> [Your task]
List every language that the forum post below mentions.

> [Given passage]
Postby curioussoul » 6 months 2 weeks ago (Sun Nov 20, 2022 7:01 pm)

hi, i'm new to the forum but have followed revisionist research for many years.

i was reading Christopher Browning's book about the Reichsbahn and found the very last section of the book extremely interesting. he translates a number of rare documents i've never seen mentioned before. the following is the most interesting one, because it survives only in a romanian copy supposedly translated from german and written by a certain Bruno Klemm during a train conference in berlin on the 26th and 28th of september 1942 regarding evacuations from the general government and deportations of romanian jews into the general government. here is Browning's translation into english:

Agenda:
1. The evacuation of 600,000 Jews of the General Government.
2. The dispatching of 280,000 Romanian Jews into the General Government.

Rows from a screen grounding dataset
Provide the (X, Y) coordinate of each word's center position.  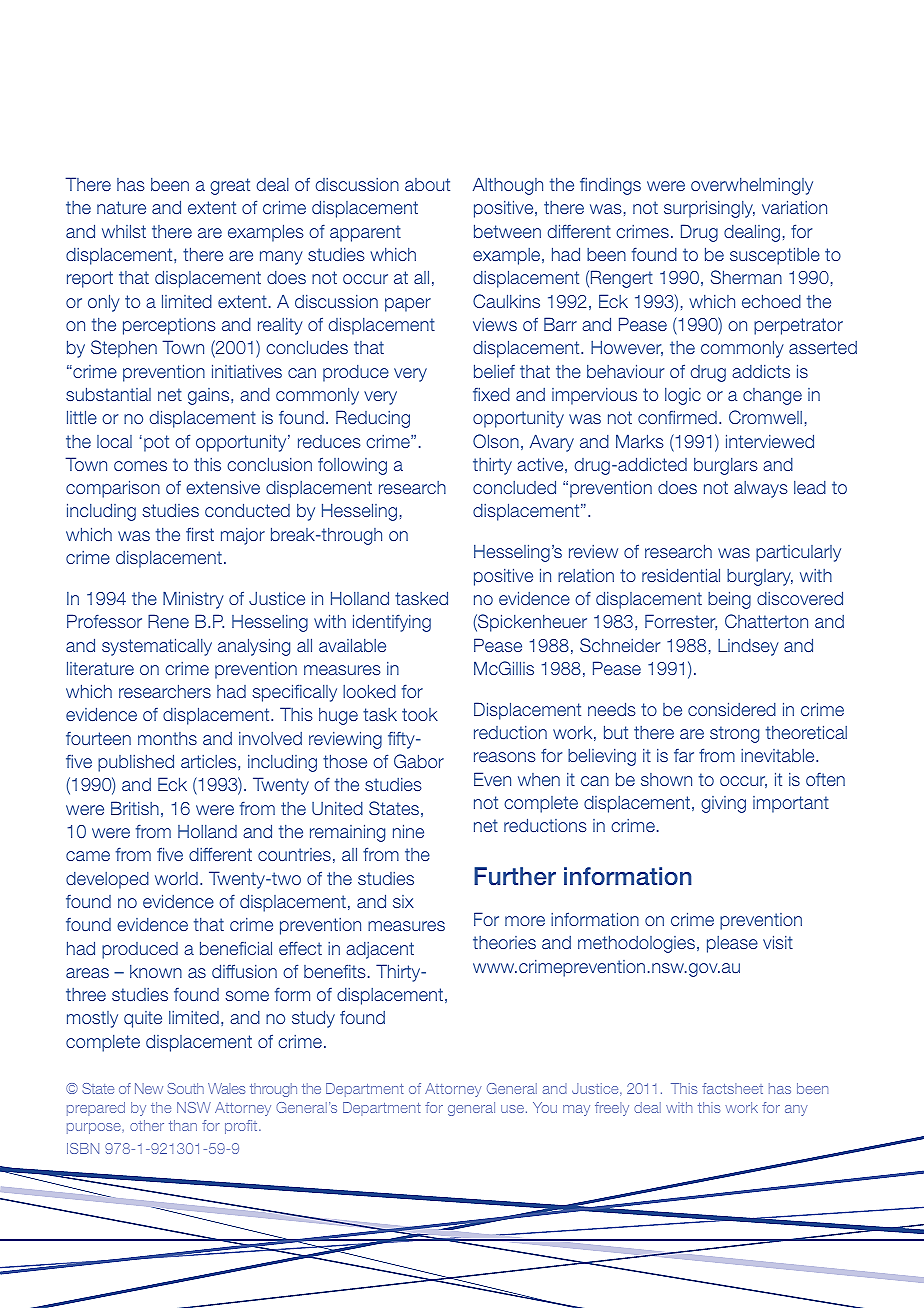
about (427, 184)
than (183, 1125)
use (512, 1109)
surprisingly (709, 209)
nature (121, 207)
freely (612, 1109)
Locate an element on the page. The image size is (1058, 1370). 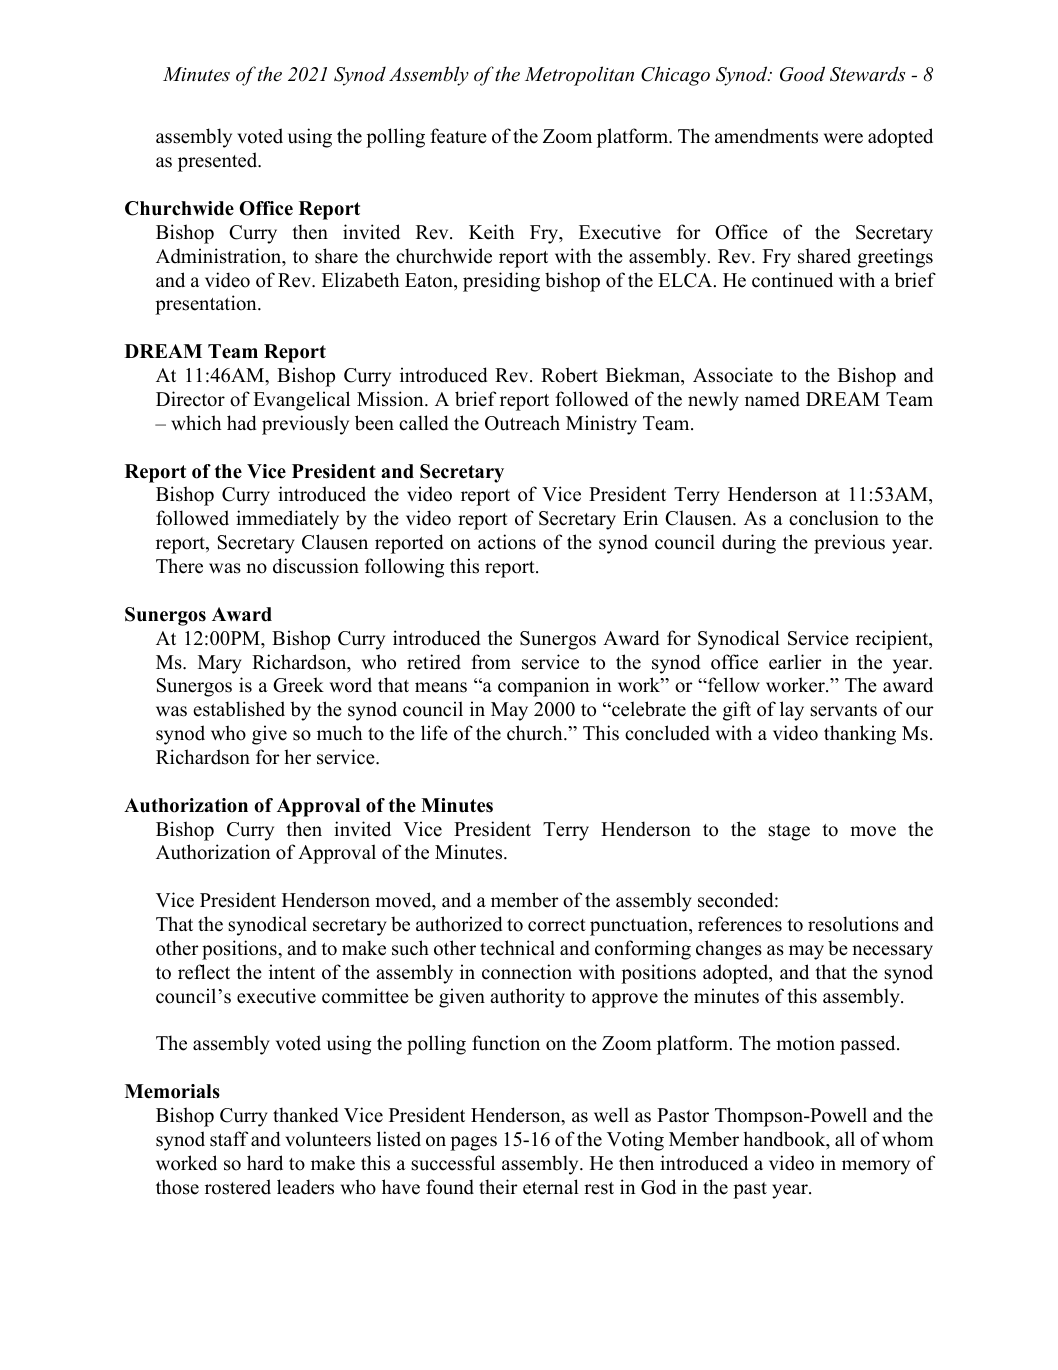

> [Completed exercise]
Romanian, German, English